◆ **WHAT NEEDS TO BE DONE**: All lines from the one that contains "Adina's Photo a Day Blog (743, 1131)" through the final line of the entries must be repeated exactly. No other lines belong in the output.

[EXERCISE MATERIALS — start]

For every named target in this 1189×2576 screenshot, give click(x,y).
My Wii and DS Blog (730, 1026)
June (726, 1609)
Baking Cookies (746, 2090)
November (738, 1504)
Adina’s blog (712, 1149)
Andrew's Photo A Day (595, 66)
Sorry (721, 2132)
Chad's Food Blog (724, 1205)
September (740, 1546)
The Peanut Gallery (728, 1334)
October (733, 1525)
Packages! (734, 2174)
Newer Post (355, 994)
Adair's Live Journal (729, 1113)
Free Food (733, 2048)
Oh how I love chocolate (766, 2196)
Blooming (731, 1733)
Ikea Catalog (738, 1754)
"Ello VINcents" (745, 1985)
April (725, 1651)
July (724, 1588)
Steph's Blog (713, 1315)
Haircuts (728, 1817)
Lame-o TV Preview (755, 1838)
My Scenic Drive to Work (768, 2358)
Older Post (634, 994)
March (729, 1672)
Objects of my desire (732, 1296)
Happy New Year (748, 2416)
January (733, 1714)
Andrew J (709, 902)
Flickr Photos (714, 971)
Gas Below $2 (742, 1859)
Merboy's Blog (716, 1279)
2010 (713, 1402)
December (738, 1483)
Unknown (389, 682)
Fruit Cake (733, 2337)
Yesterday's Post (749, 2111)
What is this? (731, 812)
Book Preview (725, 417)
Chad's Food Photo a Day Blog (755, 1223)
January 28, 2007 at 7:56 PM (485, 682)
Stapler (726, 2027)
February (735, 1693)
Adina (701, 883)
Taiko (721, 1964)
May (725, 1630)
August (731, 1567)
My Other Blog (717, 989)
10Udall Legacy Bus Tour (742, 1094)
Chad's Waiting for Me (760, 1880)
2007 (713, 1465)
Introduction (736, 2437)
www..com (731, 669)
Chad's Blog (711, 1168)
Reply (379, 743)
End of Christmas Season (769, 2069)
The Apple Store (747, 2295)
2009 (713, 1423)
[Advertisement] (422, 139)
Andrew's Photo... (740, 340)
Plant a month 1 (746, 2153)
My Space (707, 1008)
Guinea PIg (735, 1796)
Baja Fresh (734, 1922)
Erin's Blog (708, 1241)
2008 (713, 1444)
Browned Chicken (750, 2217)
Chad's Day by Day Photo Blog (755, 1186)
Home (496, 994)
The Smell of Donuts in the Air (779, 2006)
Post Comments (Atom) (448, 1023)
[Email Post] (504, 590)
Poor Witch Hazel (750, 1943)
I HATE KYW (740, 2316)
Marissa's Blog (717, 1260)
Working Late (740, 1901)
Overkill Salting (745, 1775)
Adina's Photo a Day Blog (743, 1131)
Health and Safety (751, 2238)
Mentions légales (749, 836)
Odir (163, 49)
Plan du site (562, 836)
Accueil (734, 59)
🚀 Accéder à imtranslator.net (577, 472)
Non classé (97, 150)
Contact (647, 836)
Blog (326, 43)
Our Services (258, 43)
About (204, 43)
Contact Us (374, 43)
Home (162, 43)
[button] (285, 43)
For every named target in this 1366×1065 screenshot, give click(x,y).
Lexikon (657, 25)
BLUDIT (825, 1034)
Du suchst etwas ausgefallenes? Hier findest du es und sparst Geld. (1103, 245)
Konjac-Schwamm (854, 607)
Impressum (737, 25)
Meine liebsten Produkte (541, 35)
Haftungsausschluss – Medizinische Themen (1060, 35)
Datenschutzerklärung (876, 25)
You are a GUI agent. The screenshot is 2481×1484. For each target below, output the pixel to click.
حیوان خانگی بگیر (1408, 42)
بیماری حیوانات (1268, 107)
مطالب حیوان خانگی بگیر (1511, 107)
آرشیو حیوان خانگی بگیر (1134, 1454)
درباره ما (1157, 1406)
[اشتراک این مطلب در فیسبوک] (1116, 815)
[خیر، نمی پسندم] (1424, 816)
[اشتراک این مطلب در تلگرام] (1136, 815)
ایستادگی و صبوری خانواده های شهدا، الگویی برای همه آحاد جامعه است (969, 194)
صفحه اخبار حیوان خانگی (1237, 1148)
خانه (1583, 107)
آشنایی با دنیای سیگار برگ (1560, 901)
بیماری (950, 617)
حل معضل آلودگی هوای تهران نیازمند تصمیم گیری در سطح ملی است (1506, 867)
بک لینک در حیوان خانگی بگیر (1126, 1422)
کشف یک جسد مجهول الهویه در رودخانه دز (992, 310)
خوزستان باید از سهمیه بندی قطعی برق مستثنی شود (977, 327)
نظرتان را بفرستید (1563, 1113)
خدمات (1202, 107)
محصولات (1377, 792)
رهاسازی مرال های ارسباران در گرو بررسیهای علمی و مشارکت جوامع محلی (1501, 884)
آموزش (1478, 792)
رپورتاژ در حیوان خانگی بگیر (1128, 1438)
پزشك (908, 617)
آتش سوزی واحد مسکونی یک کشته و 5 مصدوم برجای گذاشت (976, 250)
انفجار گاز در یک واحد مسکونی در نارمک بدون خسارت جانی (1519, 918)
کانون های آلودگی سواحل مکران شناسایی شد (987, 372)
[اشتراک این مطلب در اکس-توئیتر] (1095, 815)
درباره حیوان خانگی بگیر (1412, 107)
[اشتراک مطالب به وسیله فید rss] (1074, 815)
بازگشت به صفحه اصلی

[EXERCISE MATERIALS — finish]

◆ **RESPONSE AREA**:
Adina's Photo a Day Blog (743, 1131)
Health and Safety (751, 2238)
Mentions légales (749, 836)
Odir (163, 49)
Plan du site (562, 836)
Accueil (734, 59)
🚀 Accéder à imtranslator.net (577, 472)
Non classé (97, 150)
Contact (647, 836)
Blog (326, 43)
Our Services (258, 43)
About (204, 43)
Contact Us (374, 43)
Home (162, 43)
[button] (285, 43)
For every named target in this 1366×1065 screenshot, give click(x,y).
Lexikon (657, 25)
BLUDIT (825, 1034)
Du suchst etwas ausgefallenes? Hier findest du es und sparst Geld. (1103, 245)
Konjac-Schwamm (854, 607)
Impressum (737, 25)
Meine liebsten Produkte (541, 35)
Haftungsausschluss – Medizinische Themen (1060, 35)
Datenschutzerklärung (876, 25)
You are a GUI agent. The screenshot is 2481×1484. For each target below, output the pixel to click.
حیوان خانگی بگیر (1408, 42)
بیماری حیوانات (1268, 107)
مطالب حیوان خانگی بگیر (1511, 107)
آرشیو حیوان خانگی بگیر (1134, 1454)
درباره ما (1157, 1406)
[اشتراک این مطلب در فیسبوک] (1116, 815)
[خیر، نمی پسندم] (1424, 816)
[اشتراک این مطلب در تلگرام] (1136, 815)
ایستادگی و صبوری خانواده های شهدا، الگویی برای همه آحاد جامعه است (969, 194)
صفحه اخبار حیوان خانگی (1237, 1148)
خانه (1583, 107)
آشنایی با دنیای سیگار برگ (1560, 901)
بیماری (950, 617)
حل معضل آلودگی هوای تهران نیازمند تصمیم گیری در سطح ملی است (1506, 867)
بک لینک در حیوان خانگی بگیر (1126, 1422)
کشف یک جسد مجهول الهویه در رودخانه دز (992, 310)
خوزستان باید از سهمیه بندی قطعی برق مستثنی شود (977, 327)
نظرتان را بفرستید (1563, 1113)
خدمات (1202, 107)
محصولات (1377, 792)
رهاسازی مرال های ارسباران در گرو بررسیهای علمی و مشارکت جوامع محلی (1501, 884)
آموزش (1478, 792)
رپورتاژ در حیوان خانگی بگیر (1128, 1438)
پزشك (908, 617)
آتش سوزی واحد مسکونی یک کشته و 5 مصدوم برجای گذاشت (976, 250)
انفجار گاز در یک واحد مسکونی در نارمک بدون خسارت جانی (1519, 918)
کانون های آلودگی سواحل مکران شناسایی شد (987, 372)
[اشتراک این مطلب در اکس-توئیتر] (1095, 815)
درباره حیوان خانگی بگیر (1412, 107)
[اشتراک مطالب به وسیله فید rss] (1074, 815)
بازگشت به صفحه اصلی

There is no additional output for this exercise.